● 記述課題 1:
初詣についての抜粋文のうち、「ということで、気分的に失われ」から「もあるのだろう、若者たちよ。」までのすべてを書き写してください。その際、「花火大会」を「夏祭り」に置き換えてください。
● 記述課題 2:
初詣についての抜粋文で、参拝者数ランキングの順位とともに挙げられている寺社の名前をすべて書き出してください。

● 抜粋文:
■ ■ ■ ■ ■ ■ ■
ということで、気分的に失われた年末年始感を取り戻すため、あえて正月関連のワードを中心に採りあげてみよう。総合ランキング1位は「初詣 ランキング」。ランキングとは参拝者数のことであろう。どうせ行くならより人気のある神社に行きたい、という願望の表れなのだろうか。神様に詣でるというより、より大規模な花火大会を探して見に行くのに似たイベント感覚が伺えるようである。まあ、人ごみの多いほうがいろいろ都合が良かったりする場合もあるのだろう、若者たちよ。

ところで実際にランキングを見てみると、1位明治神宮(東京都渋谷区)、2位成田山新勝寺(千葉県成田市)、3位川崎大師 平間寺(神奈川県川崎市)、4位伏見稲荷大社(京都市)で、参拝者数の上下はあれど記録のある限り不動の順位を守っている。では今年はというと、実は発表されていないのだ。これまで全国の神社・仏閣三が日の人出は警察庁が各都道府県警を通じてまとめ公表してきたが、「正確性に疑義があるため」として昨年から取りやめたのだという(読売新聞 1月4日記事)。これにより独自に集計を行っていたランキング上位の神社も多くが公表をやめている。しかし、有名な寺社では数万単位の人が参道に殺到することに変わりはないわけで、今年はイベント会場等もあわせて全国1,500ヵ所、延べ約3万人以上の警察官が雑踏事故防止のために動員された。
■ ■ ■ ■ ■ ■ ■
● 資料:
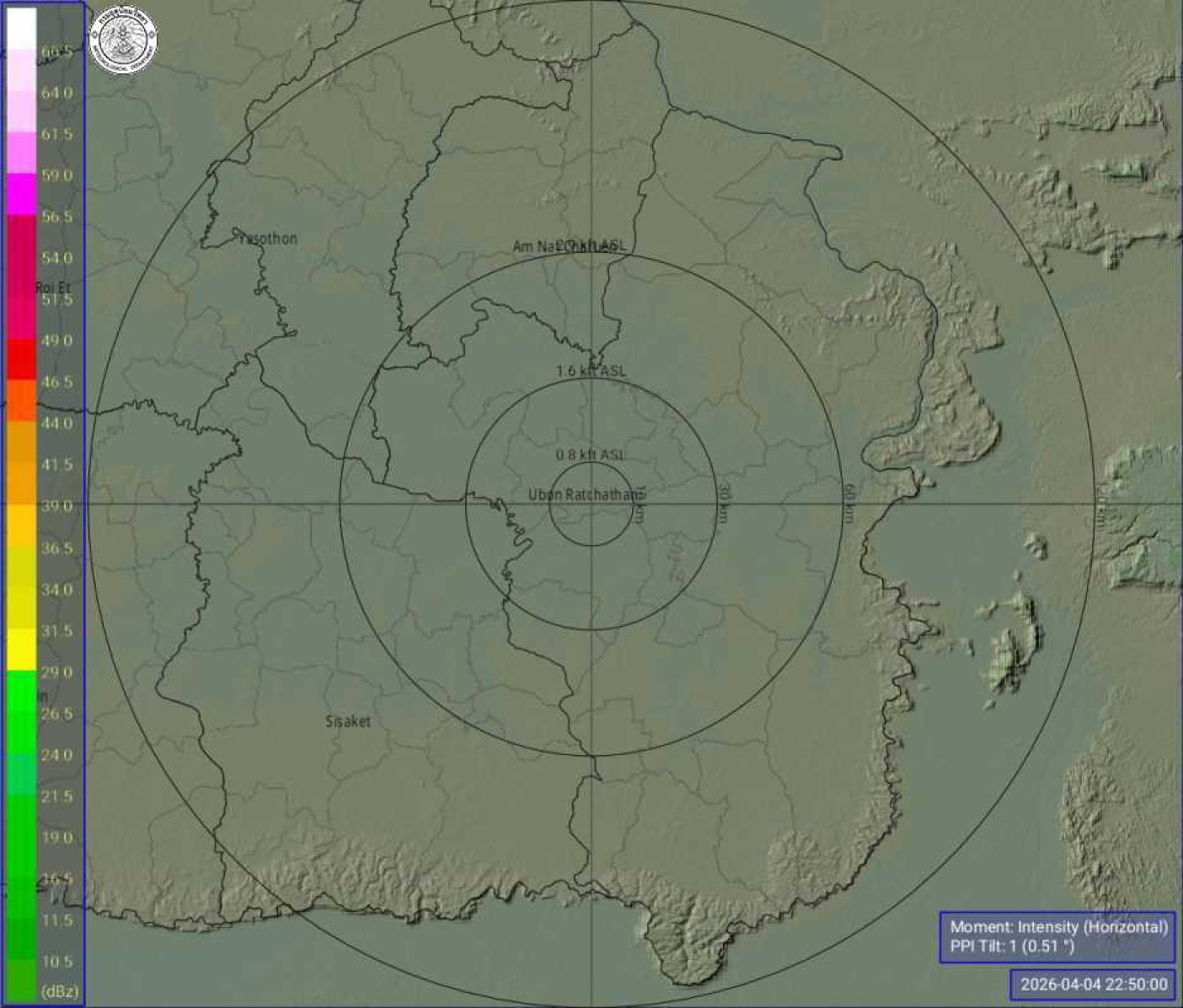Click the Roi Et label
This screenshot has width=1183, height=1008.
click(x=53, y=288)
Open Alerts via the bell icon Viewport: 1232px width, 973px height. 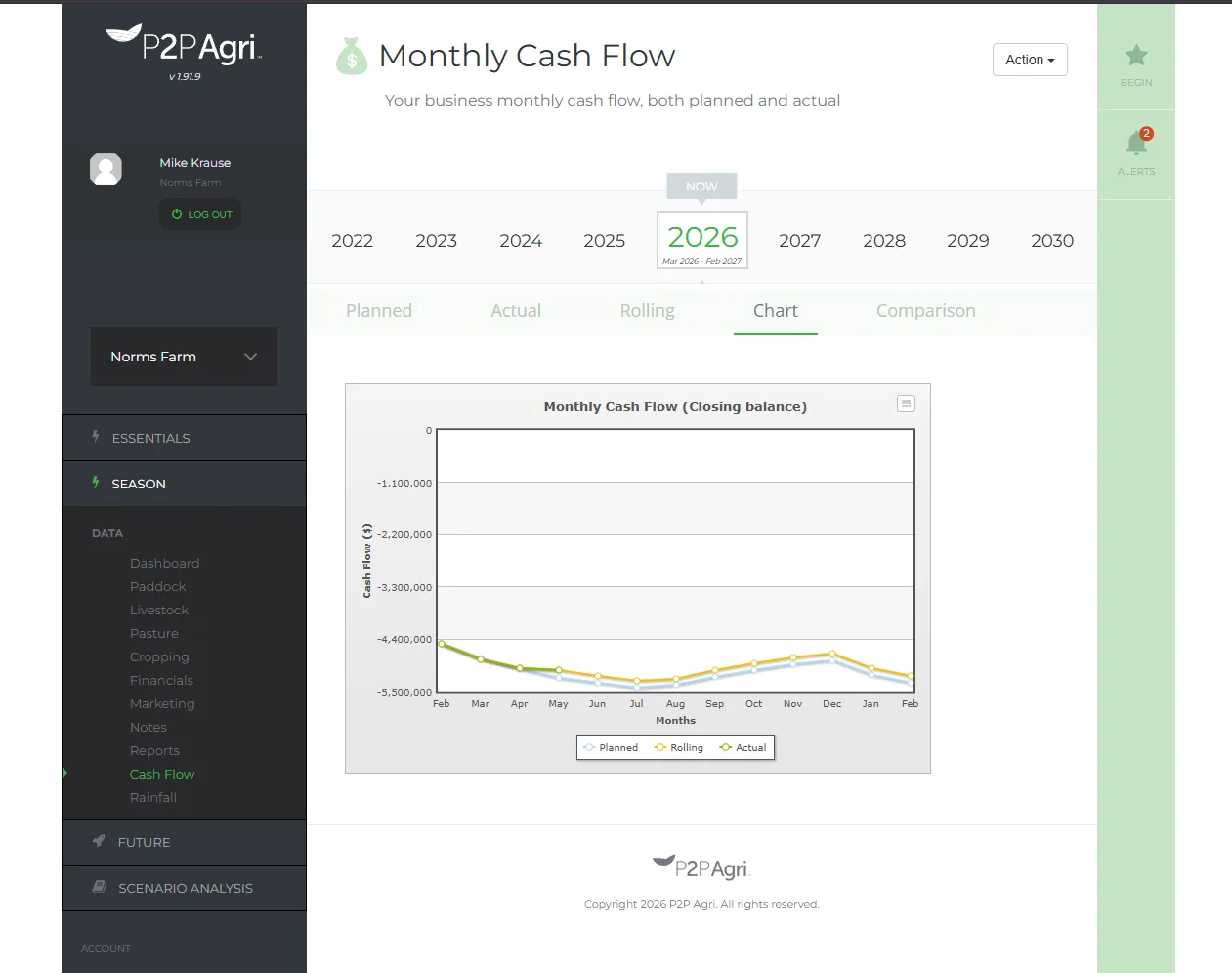coord(1135,143)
■ ■ ■ ■ ■ ■ ■
● 課題の解答 1:
ということで、気分的に失われた年末年始感を取り戻すため、あえて正月関連のワードを中心に採りあげてみよう。総合ランキング1位は「初詣 ランキング」。ランキングとは参拝者数のことであろう。どうせ行くならより人気のある神社に行きたい、という願望の表れなのだろうか。神様に詣でるというより、より大規模な夏祭りを探して見に行くのに似たイベント感覚が伺えるようである。まあ、人ごみの多いほうがいろいろ都合が良かったりする場合もあるのだろう、若者たちよ。

● 課題の解答 2:
明治神宮、成田山新勝寺、川崎大師 平間寺、伏見稲荷大社